Here are 763 pages worth of reasons why libertarians and conservatives alike should take a second look at Richard M. Weaver.  With Leftists claiming to be so interested in rhetorical studies these days, perhaps they should look at him, too.


  • 1. See, especially, Ted J. Smith III, ed., In Defense of Tradition: Collected Shorter Writings of Richard M. Weaver, 1929-1963 (Indianapolis: Liberty Fund, 2000). Smith’s introduction, pp. xi-xlviii, rescues Weaver as much from his "friends" as from his detractors and will kick off a new era in the study of Weaver’s achievement.
  • 2. Richard M. Weaver, Ideas Have Consequences (Chicago: University of Chicago Press, 1948), pp. 40-41.
  • 3. Ibid., pp. 60, 64-67
  • 4. Richard M. Weaver, Life Without Prejudice and Other Essays (Chicago: Henry Regnery, 1965), p. 19.
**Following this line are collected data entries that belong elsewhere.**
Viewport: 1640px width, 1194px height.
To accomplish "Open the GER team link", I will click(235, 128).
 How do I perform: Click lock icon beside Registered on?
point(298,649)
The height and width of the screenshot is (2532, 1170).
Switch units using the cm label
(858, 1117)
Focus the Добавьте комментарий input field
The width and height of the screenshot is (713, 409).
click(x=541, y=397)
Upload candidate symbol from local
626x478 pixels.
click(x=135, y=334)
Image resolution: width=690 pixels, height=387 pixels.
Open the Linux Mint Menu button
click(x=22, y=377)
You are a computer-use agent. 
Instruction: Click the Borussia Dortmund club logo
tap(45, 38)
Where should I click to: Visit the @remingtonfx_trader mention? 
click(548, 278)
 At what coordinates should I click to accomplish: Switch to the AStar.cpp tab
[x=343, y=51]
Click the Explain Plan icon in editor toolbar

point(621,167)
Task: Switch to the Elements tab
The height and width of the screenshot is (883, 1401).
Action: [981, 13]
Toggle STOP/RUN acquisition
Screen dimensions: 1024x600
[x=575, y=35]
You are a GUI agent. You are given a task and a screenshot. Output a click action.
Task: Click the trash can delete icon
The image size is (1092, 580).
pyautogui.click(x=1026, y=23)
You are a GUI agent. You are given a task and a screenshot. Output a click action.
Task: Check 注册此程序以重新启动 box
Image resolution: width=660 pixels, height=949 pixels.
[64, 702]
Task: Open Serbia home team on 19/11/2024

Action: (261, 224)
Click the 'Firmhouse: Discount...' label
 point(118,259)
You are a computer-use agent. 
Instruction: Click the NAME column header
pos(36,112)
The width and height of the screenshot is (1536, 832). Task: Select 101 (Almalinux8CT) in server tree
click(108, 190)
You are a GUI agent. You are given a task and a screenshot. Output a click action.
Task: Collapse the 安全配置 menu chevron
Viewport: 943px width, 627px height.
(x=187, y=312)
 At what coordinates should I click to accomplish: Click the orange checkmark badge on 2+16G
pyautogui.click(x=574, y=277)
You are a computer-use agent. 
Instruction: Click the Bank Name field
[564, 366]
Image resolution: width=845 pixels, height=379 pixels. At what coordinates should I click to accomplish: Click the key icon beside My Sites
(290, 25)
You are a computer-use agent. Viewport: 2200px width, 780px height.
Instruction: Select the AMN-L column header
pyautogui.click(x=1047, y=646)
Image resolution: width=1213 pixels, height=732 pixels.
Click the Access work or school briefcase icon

  • 5. Richard M. Weaver, Visions of Order: The Cultural Crisis of Our Time (Bryn Mawr: Intercollegiate Studies Institute, 1995), p. 11.
  • 6. Ideas Have Consequences, p. 122.
  • 7. "A Dialectic on Total War" in Visions of Order, pp. 92-112. Quote from p. 98.
  • 8. Ibid., pp. 102-104.
  • 9. Ibid., p. 103.
  • 10. Smith, "Introduction,"  In Defense of Tradition: Collected Shorter Writings of Richard M. Weaver, 1929-1963, pp. xiii-xviii.  Further references to this volume will be found in the text in parentheses).
  • 11. The final product was Helmut Schoeck and James W. Wiggins, eds., Scientism and Values (Princeton: Van Nostrand, 1960).
  • 12. In MEMOS, Aug. 1958, Rothbard Papers.